Data listing:
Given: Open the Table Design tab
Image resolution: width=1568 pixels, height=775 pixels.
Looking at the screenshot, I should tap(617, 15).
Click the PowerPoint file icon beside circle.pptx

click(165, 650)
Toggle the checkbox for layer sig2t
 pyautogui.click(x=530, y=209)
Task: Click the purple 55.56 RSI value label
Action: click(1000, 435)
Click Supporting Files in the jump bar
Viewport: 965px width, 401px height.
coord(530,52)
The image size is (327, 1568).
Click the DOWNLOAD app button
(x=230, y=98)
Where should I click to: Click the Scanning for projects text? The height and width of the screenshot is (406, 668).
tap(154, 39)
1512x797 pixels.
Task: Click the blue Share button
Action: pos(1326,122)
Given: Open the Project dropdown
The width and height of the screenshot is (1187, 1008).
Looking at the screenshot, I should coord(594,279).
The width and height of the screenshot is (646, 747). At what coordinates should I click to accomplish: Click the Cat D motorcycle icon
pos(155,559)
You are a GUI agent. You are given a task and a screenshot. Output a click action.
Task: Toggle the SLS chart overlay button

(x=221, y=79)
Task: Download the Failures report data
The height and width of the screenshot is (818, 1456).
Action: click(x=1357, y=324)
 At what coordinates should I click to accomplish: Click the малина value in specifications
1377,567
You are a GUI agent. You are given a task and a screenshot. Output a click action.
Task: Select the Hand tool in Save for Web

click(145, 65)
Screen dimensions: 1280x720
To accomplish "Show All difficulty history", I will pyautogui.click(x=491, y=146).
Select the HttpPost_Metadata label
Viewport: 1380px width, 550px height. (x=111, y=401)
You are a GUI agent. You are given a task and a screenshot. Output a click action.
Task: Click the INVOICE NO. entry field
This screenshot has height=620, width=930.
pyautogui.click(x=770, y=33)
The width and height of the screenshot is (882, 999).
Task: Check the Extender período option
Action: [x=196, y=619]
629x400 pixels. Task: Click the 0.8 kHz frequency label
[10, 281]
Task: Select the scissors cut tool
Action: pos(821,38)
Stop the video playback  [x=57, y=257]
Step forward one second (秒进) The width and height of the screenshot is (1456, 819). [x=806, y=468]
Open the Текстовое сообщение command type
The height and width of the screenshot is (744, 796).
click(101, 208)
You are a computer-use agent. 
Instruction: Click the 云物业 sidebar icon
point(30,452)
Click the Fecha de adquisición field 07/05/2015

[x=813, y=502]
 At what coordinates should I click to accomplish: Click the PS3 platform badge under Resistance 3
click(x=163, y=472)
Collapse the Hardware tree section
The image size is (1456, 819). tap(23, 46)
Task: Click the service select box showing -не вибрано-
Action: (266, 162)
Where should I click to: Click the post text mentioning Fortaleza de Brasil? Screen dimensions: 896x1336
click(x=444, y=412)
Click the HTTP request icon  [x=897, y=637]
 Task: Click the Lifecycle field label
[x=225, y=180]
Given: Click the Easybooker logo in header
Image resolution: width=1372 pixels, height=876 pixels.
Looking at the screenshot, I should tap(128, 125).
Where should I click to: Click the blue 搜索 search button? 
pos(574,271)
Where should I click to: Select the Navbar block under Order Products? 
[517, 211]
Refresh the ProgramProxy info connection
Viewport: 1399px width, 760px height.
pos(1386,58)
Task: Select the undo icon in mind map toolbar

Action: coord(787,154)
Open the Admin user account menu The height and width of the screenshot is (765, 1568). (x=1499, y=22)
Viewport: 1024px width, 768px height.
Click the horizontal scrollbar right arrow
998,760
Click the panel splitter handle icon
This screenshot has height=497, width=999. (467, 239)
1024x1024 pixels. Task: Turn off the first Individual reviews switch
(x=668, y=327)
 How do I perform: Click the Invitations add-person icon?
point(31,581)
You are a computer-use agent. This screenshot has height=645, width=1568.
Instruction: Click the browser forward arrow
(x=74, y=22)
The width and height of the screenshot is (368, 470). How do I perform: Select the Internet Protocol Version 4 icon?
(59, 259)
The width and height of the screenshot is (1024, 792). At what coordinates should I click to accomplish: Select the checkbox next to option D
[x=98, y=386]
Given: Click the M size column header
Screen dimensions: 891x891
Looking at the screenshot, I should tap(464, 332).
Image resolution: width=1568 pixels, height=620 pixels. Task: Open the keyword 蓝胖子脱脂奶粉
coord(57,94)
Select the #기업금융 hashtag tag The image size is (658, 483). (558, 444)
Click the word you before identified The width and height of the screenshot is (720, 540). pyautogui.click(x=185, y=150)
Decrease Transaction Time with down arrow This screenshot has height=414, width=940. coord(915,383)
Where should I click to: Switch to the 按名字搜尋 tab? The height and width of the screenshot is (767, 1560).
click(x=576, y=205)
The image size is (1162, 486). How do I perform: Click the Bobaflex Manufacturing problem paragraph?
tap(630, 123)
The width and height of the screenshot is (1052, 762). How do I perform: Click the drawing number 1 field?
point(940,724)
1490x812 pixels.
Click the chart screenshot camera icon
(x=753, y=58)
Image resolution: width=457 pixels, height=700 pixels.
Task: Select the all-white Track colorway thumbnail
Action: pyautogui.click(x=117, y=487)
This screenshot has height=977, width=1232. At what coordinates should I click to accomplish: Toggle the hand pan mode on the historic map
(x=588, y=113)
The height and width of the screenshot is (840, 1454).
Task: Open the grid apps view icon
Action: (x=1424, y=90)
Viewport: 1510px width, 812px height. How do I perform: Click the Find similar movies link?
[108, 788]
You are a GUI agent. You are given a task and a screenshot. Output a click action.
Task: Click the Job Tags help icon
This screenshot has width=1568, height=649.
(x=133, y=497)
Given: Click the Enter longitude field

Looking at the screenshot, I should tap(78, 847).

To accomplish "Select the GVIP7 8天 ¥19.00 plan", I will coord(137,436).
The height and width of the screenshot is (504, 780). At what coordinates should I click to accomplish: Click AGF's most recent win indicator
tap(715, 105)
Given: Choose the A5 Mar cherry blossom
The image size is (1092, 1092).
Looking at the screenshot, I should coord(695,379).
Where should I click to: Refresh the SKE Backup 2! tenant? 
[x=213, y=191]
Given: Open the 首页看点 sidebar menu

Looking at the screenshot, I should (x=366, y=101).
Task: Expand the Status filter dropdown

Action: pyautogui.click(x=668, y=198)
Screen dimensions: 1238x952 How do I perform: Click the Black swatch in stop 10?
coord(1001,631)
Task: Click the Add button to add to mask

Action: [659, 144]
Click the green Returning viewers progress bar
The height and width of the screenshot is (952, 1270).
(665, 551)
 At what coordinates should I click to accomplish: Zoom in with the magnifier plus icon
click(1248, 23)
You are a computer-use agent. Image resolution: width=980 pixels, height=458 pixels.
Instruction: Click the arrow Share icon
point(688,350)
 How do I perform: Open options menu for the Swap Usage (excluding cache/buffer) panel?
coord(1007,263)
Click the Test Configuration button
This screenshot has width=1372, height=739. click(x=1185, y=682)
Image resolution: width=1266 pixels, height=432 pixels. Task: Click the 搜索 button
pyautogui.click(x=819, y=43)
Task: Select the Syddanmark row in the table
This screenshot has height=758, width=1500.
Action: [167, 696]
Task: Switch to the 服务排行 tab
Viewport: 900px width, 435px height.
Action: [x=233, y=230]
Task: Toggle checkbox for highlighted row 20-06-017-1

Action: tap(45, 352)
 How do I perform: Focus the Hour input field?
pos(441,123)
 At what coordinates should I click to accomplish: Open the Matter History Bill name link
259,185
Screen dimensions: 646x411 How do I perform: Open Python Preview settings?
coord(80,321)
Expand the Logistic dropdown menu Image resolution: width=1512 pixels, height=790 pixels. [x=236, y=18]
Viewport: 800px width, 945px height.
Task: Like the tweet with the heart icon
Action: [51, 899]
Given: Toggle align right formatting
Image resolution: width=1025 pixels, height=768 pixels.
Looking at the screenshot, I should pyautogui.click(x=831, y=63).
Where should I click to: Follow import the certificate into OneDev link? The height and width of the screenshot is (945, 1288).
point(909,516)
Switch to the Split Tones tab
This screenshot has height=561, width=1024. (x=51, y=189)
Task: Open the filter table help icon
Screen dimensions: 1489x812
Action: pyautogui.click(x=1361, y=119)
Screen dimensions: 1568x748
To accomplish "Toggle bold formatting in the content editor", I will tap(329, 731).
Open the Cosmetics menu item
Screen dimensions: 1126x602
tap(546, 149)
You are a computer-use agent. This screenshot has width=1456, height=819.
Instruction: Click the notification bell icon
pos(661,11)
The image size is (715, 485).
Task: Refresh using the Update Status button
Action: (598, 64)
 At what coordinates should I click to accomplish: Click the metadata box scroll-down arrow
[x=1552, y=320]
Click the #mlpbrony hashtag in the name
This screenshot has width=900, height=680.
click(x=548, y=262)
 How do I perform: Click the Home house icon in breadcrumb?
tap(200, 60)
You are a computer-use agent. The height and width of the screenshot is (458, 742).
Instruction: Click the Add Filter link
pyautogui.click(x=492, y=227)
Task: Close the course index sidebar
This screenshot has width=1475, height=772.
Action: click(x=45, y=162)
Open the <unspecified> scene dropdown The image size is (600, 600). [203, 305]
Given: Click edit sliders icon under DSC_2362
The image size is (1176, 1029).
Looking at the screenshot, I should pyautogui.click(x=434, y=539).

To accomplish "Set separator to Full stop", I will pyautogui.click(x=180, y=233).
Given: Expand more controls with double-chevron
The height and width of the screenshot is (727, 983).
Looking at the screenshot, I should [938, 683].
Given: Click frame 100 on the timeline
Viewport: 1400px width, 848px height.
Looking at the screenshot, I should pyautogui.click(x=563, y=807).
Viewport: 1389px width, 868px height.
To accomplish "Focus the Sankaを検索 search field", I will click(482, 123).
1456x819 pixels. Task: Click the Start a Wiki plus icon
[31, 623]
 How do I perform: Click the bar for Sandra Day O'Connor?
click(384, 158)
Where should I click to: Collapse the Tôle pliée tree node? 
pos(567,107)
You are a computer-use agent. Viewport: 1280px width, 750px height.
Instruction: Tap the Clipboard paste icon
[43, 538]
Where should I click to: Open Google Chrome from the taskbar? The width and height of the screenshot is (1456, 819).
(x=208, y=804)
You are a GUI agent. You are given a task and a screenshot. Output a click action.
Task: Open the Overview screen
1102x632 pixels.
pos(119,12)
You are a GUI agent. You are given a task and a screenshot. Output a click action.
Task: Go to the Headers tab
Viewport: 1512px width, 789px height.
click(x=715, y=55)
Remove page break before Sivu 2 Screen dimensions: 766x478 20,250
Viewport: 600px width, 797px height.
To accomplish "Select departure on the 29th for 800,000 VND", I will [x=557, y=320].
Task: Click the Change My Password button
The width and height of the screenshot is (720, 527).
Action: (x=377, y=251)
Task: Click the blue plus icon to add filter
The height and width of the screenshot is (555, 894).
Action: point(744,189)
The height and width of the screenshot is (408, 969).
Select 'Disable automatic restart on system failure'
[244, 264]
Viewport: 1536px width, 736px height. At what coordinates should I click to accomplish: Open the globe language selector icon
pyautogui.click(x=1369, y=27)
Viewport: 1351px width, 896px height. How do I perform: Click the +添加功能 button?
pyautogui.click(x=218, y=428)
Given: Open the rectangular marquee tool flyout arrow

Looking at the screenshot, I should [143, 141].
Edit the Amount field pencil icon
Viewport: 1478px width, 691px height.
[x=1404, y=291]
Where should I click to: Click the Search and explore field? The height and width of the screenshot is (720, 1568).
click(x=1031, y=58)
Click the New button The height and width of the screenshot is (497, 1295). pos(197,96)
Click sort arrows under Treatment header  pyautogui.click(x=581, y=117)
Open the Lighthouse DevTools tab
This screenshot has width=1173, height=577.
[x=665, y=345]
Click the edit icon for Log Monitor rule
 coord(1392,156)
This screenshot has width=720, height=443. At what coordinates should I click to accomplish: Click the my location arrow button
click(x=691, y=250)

Do this:
Can you repeat the stretch of the listing from the line containing "Viewport: 1351px width, 896px" through the line containing "coord(1392,156)" exactly, with both of those lines included?

The response:
Viewport: 1351px width, 896px height. How do I perform: Click the +添加功能 button?
pyautogui.click(x=218, y=428)
Given: Open the rectangular marquee tool flyout arrow

Looking at the screenshot, I should [143, 141].
Edit the Amount field pencil icon
Viewport: 1478px width, 691px height.
[x=1404, y=291]
Where should I click to: Click the Search and explore field? The height and width of the screenshot is (720, 1568).
click(x=1031, y=58)
Click the New button The height and width of the screenshot is (497, 1295). pos(197,96)
Click sort arrows under Treatment header  pyautogui.click(x=581, y=117)
Open the Lighthouse DevTools tab
This screenshot has width=1173, height=577.
[x=665, y=345]
Click the edit icon for Log Monitor rule
 coord(1392,156)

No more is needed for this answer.